# Task objective
Format the records from the start through the line containing "pos(1358,25)" as a two-column CSV with the headers input and output. Give one row per record, with its text and its answer each in a single quoted field and line breaks replaced by spaces.

Data listing:
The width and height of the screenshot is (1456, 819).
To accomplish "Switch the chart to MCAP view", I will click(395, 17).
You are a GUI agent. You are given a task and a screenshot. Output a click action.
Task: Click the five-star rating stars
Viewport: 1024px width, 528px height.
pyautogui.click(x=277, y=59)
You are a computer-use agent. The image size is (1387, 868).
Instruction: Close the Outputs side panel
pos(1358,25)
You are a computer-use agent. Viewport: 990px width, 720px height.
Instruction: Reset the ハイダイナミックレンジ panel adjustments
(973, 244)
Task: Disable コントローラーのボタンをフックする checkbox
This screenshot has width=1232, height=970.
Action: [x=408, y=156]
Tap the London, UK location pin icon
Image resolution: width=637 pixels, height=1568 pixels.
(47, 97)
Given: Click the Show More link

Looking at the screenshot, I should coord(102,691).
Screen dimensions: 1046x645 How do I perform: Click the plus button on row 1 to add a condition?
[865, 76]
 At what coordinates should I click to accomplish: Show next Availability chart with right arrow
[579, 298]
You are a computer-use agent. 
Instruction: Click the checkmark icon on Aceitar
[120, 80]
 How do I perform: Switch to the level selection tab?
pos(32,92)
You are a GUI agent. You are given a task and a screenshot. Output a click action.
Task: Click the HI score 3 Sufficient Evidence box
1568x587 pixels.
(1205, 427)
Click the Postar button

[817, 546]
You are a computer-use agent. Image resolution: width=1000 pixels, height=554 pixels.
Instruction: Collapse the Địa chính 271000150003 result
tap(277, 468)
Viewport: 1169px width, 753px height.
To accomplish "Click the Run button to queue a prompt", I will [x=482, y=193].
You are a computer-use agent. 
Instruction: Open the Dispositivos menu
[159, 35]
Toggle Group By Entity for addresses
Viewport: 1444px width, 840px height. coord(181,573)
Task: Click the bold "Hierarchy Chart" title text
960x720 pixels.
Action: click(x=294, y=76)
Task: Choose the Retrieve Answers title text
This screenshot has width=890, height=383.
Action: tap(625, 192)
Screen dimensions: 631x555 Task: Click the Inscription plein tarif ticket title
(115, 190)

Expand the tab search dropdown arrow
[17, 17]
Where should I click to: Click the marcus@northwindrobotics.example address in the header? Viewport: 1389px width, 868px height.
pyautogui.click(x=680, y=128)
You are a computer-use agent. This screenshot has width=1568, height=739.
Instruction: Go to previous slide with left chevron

# Solution below
input,output
"The width and height of the screenshot is (1456, 819). To accomplish ""Switch the chart to MCAP view"",","I will click(395, 17)."
"You are a GUI agent. You are given a task and a screenshot. Output a click action. Task: Click the five-star rating stars Viewport: 1024px width, 528px height.","pyautogui.click(x=277, y=59)"
"You are a computer-use agent. The image size is (1387, 868). Instruction: Close the Outputs side panel","pos(1358,25)"